Era o ano do Incidente de Deslocamento do Reino Asura. Não tinham passado nem dois anos desde que o Rei Mercenário Markien proclamou o estabelecimento do extremamente novo País Mercenário Markien. O país estava à beira do colapso e enfrentava uma crise.
Não era algo incomum. Na Zona de Conflito, pequenos países eram criados e destruídos a todo momento. As pessoas esperariam por uma oportunidade adequada de fundar seu próprio país, mantendo a ambição de conquistar toda a região e criar uma nação ainda maior, só para que esse sonho fosse transformado em pó. O País Mercenário Markien foi simplesmente mais uma vítima desse ciclo, mais uma nação desorganizada prestes a sofrer com o mesmo destino; nada mais, nada menos.
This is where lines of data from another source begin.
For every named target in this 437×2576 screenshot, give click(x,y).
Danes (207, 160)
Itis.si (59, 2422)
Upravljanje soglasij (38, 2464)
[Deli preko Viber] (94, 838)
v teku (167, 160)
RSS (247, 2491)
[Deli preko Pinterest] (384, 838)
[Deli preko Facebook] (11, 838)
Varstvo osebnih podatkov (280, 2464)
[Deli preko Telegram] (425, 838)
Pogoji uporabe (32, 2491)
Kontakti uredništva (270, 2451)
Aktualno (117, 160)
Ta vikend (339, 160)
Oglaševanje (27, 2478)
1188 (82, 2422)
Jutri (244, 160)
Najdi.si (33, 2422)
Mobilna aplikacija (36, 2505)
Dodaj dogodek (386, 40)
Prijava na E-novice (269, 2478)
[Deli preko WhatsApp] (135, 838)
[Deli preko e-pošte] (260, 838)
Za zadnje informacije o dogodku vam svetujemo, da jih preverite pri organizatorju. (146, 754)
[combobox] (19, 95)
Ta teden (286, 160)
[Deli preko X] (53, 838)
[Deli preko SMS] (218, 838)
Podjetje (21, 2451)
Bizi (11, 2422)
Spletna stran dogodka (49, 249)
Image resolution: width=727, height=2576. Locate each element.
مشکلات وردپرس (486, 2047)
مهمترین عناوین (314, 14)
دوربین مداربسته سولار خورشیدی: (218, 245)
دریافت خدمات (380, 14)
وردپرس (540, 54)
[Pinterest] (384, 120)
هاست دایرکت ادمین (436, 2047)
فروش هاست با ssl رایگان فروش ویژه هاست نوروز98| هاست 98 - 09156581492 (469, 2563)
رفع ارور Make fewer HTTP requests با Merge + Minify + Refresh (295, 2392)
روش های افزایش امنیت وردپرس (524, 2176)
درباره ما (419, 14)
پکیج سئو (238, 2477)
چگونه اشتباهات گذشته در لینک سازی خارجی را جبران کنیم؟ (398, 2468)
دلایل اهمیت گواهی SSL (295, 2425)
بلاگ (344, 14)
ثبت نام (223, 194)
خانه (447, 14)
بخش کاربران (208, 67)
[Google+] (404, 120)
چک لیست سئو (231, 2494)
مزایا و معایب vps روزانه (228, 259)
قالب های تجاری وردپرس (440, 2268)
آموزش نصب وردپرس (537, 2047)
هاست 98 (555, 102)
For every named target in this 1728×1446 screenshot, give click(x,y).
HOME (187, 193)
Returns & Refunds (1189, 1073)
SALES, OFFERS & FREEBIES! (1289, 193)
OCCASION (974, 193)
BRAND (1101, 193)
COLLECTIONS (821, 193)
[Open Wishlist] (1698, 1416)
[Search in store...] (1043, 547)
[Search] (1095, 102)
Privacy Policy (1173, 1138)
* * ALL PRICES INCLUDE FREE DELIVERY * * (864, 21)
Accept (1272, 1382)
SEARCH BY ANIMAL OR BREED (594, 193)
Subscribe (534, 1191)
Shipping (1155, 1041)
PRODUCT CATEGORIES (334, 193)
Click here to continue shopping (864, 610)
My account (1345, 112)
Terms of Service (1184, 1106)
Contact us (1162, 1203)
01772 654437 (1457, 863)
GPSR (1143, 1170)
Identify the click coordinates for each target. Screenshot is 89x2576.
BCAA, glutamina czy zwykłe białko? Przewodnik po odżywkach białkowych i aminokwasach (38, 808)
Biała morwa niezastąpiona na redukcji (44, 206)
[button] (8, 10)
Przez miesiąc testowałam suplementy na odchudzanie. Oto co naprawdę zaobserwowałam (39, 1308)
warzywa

Ainda assim, nada acontecia sem uma causa. O primeiro passo para a sua destruição foi a diplomacia. O país, cuja economia era baseada no emprego de mercenários, possuía um poderio nacional e militar além do esperado de um país em desenvolvimento. Entretanto, isso era a própria causa do problema.
Os dois países mais próximos a ele, o Reino Dikuto e o Império Broze, ficaram profundamente cautelosos em relação ao país mercenário. Tramaram juntos e, então, ambos proclamaram guerra a Markien ao mesmo tempo.
Embora fosse um país mercenário, ficou impotente ao encarar o poder combinado de outras duas nações. Markien fez uma feroz demonstração de resistência, mas perdeu metade de seu território após a repentina rendição de uma importante fortaleza, além de perder inúmeras grandes batalhas.
Não havia qualquer futuro para o país. Aqueles mercenários que pensaram assim fugiram para outros países e viraram traidores. O que viria a ser uma batalha decisiva, que depois se tornaria conhecida como O Local da Batalha Final de Markien, aconteceu em uma enorme enseada.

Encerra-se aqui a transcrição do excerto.